We can write Bayes' theorem as
$$p(\theta|x) = \frac{f(X|\theta)p(\theta)}{\int_{\theta} f(X|\theta)p(\theta)d\theta}$$
where $p(\theta|x)$ is the posterior, $f(X|\theta)$ is the conditional distribution, and $p(\theta)$ is the prior.
or
$$p(\theta|x) = \frac{L(\theta|x)p(\theta)}{\int_{\theta} L(\theta|x)p(\theta)d\theta}$$
where $p(\theta|x)$ is the posterior, $L(\theta|x)$ is the likelihood function, and $p(\theta)$ is the prior.
My question is
- Why is Bayesian analysis done using the likelihood function and not the conditional distribution?
- Can you say in words what the difference between the likelihood and conditional distribution is? I know the likelihood is not a probability distribution and $L(\theta|x) \propto f(X|\theta)$.
Best Answer
Suppose that you have $X_1,\dots,X_n$ random variables (whose values will be observed in your experiment) that are conditionally independent, given that $\Theta=\theta$, with conditional densities $f_{X_i\mid\Theta}(\,\cdot\mid\theta)$, for $i=1,\dots,n$. This is your (postulated) statistical (conditional) model, and the conditional densities express, for each possible value $\theta$ of the (random) parameter $\Theta$, your uncertainty about the values of the $X_i$'s, before you have access to any real data.
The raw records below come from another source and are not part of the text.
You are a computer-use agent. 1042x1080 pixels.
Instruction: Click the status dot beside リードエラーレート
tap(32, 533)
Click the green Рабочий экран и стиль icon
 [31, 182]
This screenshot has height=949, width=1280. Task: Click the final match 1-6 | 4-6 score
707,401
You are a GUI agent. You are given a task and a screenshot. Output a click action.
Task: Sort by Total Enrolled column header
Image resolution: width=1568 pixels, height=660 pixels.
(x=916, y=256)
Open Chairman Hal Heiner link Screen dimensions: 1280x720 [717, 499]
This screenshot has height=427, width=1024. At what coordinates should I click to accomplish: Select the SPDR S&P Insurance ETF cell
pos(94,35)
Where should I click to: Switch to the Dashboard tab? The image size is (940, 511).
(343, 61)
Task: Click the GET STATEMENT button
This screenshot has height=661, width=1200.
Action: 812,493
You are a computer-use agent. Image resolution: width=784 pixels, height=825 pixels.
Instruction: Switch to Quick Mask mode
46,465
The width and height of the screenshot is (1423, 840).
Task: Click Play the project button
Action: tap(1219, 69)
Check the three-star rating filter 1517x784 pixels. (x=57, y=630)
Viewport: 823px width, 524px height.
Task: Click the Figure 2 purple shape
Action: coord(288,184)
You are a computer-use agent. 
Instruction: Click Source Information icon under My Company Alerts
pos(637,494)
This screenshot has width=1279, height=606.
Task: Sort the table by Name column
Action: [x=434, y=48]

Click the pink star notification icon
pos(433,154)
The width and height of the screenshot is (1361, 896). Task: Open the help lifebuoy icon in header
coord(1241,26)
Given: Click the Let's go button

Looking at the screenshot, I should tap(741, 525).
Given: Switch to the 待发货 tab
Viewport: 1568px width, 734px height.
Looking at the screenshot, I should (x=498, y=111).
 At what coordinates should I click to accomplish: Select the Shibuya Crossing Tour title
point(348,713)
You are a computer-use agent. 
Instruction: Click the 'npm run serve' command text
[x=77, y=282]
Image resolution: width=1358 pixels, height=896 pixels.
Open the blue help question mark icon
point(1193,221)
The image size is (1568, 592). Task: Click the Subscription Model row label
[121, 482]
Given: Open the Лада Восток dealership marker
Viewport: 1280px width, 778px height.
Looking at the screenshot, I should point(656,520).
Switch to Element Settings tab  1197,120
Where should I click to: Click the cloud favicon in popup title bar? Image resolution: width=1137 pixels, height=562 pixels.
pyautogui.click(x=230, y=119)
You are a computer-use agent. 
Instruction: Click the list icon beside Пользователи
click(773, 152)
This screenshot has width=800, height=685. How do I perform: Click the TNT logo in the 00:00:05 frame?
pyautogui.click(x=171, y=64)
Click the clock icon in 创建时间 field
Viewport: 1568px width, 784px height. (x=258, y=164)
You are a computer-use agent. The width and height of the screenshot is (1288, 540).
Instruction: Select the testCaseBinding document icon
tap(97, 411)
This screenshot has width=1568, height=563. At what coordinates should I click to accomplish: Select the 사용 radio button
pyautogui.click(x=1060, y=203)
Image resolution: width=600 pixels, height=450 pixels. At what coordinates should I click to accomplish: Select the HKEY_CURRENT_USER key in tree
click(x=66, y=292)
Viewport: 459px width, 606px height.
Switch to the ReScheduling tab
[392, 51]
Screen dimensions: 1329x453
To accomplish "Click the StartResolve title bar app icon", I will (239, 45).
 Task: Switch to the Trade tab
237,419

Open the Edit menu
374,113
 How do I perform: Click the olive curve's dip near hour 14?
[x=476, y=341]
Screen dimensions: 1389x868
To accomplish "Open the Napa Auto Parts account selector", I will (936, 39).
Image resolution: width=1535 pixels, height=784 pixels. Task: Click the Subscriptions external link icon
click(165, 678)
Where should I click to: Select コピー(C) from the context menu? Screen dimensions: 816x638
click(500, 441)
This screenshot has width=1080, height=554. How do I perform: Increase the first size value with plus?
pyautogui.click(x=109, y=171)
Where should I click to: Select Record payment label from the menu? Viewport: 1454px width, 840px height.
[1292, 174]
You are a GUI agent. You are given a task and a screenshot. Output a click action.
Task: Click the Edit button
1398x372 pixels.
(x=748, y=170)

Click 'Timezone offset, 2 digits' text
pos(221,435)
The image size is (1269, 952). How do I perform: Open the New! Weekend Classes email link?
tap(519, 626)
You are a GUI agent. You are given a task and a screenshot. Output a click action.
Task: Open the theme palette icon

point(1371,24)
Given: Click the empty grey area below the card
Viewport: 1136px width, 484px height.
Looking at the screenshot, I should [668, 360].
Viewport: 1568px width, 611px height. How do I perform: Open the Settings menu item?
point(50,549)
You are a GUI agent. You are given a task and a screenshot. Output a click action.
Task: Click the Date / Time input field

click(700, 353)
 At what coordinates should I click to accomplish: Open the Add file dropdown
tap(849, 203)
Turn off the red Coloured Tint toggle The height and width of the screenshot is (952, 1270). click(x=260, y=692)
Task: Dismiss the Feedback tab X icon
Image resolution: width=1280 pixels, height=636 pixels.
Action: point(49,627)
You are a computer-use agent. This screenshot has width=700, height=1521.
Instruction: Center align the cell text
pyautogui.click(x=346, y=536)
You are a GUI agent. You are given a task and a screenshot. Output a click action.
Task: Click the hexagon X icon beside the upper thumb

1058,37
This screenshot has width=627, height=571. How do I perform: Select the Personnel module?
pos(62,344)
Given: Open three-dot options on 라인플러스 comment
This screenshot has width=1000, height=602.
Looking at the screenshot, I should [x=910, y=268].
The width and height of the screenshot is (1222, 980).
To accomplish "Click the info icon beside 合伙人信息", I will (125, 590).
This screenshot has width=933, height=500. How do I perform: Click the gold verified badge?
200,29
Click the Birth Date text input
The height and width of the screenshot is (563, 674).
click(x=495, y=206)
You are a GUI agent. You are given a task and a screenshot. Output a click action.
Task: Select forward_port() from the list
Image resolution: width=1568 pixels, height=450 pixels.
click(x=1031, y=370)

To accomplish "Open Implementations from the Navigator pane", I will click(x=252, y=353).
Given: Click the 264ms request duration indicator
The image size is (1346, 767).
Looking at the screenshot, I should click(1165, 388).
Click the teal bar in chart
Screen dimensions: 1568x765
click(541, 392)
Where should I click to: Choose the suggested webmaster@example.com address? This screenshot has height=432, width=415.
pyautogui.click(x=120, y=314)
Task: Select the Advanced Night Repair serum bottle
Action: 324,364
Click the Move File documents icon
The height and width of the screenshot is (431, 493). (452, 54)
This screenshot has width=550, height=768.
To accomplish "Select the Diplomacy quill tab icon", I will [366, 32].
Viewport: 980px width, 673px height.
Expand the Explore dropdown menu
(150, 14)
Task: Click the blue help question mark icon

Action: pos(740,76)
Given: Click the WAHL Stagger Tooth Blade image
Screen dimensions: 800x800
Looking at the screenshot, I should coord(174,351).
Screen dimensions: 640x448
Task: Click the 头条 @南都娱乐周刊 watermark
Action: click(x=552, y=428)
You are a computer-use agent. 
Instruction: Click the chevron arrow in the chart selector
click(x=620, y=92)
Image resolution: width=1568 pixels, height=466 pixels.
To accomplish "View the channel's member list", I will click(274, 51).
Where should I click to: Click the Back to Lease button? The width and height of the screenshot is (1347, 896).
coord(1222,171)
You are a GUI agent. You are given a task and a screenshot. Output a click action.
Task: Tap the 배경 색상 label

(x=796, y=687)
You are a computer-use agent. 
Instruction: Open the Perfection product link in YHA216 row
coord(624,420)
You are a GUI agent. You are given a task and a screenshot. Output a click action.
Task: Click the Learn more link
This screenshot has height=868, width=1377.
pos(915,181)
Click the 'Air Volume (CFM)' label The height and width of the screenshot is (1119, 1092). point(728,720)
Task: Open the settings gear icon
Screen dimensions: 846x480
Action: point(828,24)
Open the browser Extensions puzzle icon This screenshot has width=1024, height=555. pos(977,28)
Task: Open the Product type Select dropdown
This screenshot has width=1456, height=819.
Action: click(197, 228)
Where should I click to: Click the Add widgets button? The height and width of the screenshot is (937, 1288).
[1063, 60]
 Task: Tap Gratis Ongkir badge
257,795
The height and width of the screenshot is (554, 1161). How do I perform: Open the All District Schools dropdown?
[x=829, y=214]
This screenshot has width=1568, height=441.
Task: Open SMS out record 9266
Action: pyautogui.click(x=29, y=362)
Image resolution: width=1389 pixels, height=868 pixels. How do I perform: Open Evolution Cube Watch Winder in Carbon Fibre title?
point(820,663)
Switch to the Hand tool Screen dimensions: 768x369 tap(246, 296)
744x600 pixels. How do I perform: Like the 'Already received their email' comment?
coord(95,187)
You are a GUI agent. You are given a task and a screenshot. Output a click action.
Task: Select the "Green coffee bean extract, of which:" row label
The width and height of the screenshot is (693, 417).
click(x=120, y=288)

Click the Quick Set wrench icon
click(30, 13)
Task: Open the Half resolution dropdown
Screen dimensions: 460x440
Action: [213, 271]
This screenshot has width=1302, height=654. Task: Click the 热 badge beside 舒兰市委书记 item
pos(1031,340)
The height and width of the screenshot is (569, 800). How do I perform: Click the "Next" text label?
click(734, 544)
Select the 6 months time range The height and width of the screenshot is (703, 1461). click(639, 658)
With the help of the conditional densities you can, for example, compute conditional probabilities like $$ P\{X_1\in B_1,\dots,X_n\in B_n\mid \Theta=\theta\} = \int_{B_1\times\dots\times B_n} \prod_{i=1}^n f_{X_i\mid\Theta}(x_i\mid\theta)\,dx_1\dots dx_n \, , $$ for each $\theta$.
After you have access to an actual sample $(x_1,\dots,x_n)$ of values (realizations) of the $X_i$'s that have been observed in one run of your experiment, the situation changes: there is no longer uncertainty about the observables $X_1,\dots,X_n$. Suppose that the random $\Theta$ assumes values in some parameter space $\Pi$. Now, you define, for those known (fixed) values $(x_1,\dots,x_n)$ a function $$ L_{x_1,\dots,x_n} : \Pi \to \mathbb{R} \, $$ by $$ L_{x_1,\dots,x_n}(\theta)=\prod_{i=1}^n f_{X_i\mid\Theta}(x_i\mid\theta) \, . $$ Note that $L_{x_1,\dots,x_n}$, known as the "likelihood function" is a function of $\theta$. In this "after you have data" situation, the likelihood $L_{x_1,\dots,x_n}$ contains, for the particular conditional model that we are considering, all the information about the parameter $\Theta$ contained in this particular sample $(x_1,\dots,x_n)$. In fact, it happens that $L_{x_1,\dots,x_n}$ is a sufficient statistic for $\Theta$.
Answering your question, to understand the differences between the concepts of conditional density and likelihood, keep in mind their mathematical definitions (which are clearly different: they are different mathematical objects, with different properties), and also remember that conditional density is a "pre-sample" object/concept, while the likelihood is an "after-sample" one. I hope that all this also help you to answer why Bayesian inference (using your way of putting it, which I don't think is ideal) is done "using the likelihood function and not the conditional distribution": the goal of Bayesian inference is to compute the posterior distribution, and to do so we condition on the observed (known) data.